What you will do - Give the records again exactly, with every character kept.

Records -
<<<<

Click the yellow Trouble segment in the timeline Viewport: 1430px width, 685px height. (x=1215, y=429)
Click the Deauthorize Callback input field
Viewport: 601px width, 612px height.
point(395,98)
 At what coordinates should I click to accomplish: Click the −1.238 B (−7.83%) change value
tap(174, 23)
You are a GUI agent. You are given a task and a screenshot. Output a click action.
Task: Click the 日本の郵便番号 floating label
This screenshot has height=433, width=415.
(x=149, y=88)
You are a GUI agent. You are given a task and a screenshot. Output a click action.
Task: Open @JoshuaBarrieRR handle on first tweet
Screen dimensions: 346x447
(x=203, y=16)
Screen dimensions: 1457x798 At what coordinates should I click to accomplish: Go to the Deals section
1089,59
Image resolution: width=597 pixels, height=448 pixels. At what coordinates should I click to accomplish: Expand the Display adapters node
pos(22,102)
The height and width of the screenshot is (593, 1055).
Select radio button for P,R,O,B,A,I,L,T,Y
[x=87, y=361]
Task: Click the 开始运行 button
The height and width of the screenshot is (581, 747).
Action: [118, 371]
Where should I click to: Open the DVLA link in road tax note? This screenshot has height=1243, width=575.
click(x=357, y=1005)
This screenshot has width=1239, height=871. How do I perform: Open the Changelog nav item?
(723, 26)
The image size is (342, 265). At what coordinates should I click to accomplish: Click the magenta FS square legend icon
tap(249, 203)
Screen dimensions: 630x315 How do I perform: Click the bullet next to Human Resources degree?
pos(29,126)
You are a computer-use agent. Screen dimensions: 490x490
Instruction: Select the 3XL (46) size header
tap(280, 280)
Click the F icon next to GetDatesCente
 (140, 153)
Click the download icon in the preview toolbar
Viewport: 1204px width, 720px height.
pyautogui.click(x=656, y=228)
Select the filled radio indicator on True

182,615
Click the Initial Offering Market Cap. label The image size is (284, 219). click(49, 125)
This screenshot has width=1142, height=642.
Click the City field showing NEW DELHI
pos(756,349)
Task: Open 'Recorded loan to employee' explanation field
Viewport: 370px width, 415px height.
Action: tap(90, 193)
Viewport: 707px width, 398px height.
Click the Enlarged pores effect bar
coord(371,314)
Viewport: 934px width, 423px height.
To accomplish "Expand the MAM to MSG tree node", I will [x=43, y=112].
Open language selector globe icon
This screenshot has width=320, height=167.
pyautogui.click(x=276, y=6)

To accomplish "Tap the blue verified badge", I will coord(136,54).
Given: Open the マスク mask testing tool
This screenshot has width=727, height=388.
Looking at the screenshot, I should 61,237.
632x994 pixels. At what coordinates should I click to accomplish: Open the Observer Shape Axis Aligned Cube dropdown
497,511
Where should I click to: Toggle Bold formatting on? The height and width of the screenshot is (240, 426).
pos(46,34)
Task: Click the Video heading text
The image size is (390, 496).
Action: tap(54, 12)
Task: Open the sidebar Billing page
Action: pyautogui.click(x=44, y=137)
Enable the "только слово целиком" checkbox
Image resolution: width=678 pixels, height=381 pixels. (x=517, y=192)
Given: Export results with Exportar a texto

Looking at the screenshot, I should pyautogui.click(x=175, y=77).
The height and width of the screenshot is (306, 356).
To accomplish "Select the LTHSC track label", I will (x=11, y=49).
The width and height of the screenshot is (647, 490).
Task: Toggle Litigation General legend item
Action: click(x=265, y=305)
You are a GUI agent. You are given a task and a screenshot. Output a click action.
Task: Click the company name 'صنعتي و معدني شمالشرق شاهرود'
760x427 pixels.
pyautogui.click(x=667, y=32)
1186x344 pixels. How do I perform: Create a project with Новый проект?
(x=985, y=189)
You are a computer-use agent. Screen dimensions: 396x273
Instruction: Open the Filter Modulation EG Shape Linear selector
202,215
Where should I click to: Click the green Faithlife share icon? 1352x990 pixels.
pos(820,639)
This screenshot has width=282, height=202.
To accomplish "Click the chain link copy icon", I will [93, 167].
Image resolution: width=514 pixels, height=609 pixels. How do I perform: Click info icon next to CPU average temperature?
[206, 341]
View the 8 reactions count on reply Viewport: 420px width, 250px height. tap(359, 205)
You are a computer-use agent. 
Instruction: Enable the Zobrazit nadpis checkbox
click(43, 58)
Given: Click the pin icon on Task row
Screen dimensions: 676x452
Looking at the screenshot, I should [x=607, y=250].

>>>>

Exercise response -
Click the yellow Trouble segment in the timeline Viewport: 1430px width, 685px height. (x=1215, y=429)
Click the Deauthorize Callback input field
Viewport: 601px width, 612px height.
point(395,98)
 At what coordinates should I click to accomplish: Click the −1.238 B (−7.83%) change value
tap(174, 23)
You are a GUI agent. You are given a task and a screenshot. Output a click action.
Task: Click the 日本の郵便番号 floating label
This screenshot has height=433, width=415.
(x=149, y=88)
You are a GUI agent. You are given a task and a screenshot. Output a click action.
Task: Open @JoshuaBarrieRR handle on first tweet
Screen dimensions: 346x447
(x=203, y=16)
Screen dimensions: 1457x798 At what coordinates should I click to accomplish: Go to the Deals section
1089,59
Image resolution: width=597 pixels, height=448 pixels. At what coordinates should I click to accomplish: Expand the Display adapters node
pos(22,102)
The height and width of the screenshot is (593, 1055).
Select radio button for P,R,O,B,A,I,L,T,Y
[x=87, y=361]
Task: Click the 开始运行 button
The height and width of the screenshot is (581, 747).
Action: [118, 371]
Where should I click to: Open the DVLA link in road tax note? This screenshot has height=1243, width=575.
click(x=357, y=1005)
This screenshot has width=1239, height=871. How do I perform: Open the Changelog nav item?
(723, 26)
The image size is (342, 265). At what coordinates should I click to accomplish: Click the magenta FS square legend icon
tap(249, 203)
Screen dimensions: 630x315 How do I perform: Click the bullet next to Human Resources degree?
pos(29,126)
You are a computer-use agent. Screen dimensions: 490x490
Instruction: Select the 3XL (46) size header
tap(280, 280)
Click the F icon next to GetDatesCente
 (140, 153)
Click the download icon in the preview toolbar
Viewport: 1204px width, 720px height.
pyautogui.click(x=656, y=228)
Select the filled radio indicator on True

182,615
Click the Initial Offering Market Cap. label The image size is (284, 219). click(49, 125)
This screenshot has width=1142, height=642.
Click the City field showing NEW DELHI
pos(756,349)
Task: Open 'Recorded loan to employee' explanation field
Viewport: 370px width, 415px height.
Action: tap(90, 193)
Viewport: 707px width, 398px height.
Click the Enlarged pores effect bar
coord(371,314)
Viewport: 934px width, 423px height.
To accomplish "Expand the MAM to MSG tree node", I will [x=43, y=112].
Open language selector globe icon
This screenshot has width=320, height=167.
pyautogui.click(x=276, y=6)

To accomplish "Tap the blue verified badge", I will coord(136,54).
Given: Open the マスク mask testing tool
This screenshot has width=727, height=388.
Looking at the screenshot, I should 61,237.
632x994 pixels. At what coordinates should I click to accomplish: Open the Observer Shape Axis Aligned Cube dropdown
497,511
Where should I click to: Toggle Bold formatting on? The height and width of the screenshot is (240, 426).
pos(46,34)
Task: Click the Video heading text
The image size is (390, 496).
Action: tap(54, 12)
Task: Open the sidebar Billing page
Action: pyautogui.click(x=44, y=137)
Enable the "только слово целиком" checkbox
Image resolution: width=678 pixels, height=381 pixels. (x=517, y=192)
Given: Export results with Exportar a texto

Looking at the screenshot, I should pyautogui.click(x=175, y=77).
The height and width of the screenshot is (306, 356).
To accomplish "Select the LTHSC track label", I will (x=11, y=49).
The width and height of the screenshot is (647, 490).
Task: Toggle Litigation General legend item
Action: click(x=265, y=305)
You are a GUI agent. You are given a task and a screenshot. Output a click action.
Task: Click the company name 'صنعتي و معدني شمالشرق شاهرود'
760x427 pixels.
pyautogui.click(x=667, y=32)
1186x344 pixels. How do I perform: Create a project with Новый проект?
(x=985, y=189)
You are a computer-use agent. Screen dimensions: 396x273
Instruction: Open the Filter Modulation EG Shape Linear selector
202,215
Where should I click to: Click the green Faithlife share icon? 1352x990 pixels.
pos(820,639)
This screenshot has width=282, height=202.
To accomplish "Click the chain link copy icon", I will [93, 167].
Image resolution: width=514 pixels, height=609 pixels. How do I perform: Click info icon next to CPU average temperature?
[206, 341]
View the 8 reactions count on reply Viewport: 420px width, 250px height. tap(359, 205)
You are a computer-use agent. 
Instruction: Enable the Zobrazit nadpis checkbox
click(43, 58)
Given: Click the pin icon on Task row
Screen dimensions: 676x452
Looking at the screenshot, I should [x=607, y=250].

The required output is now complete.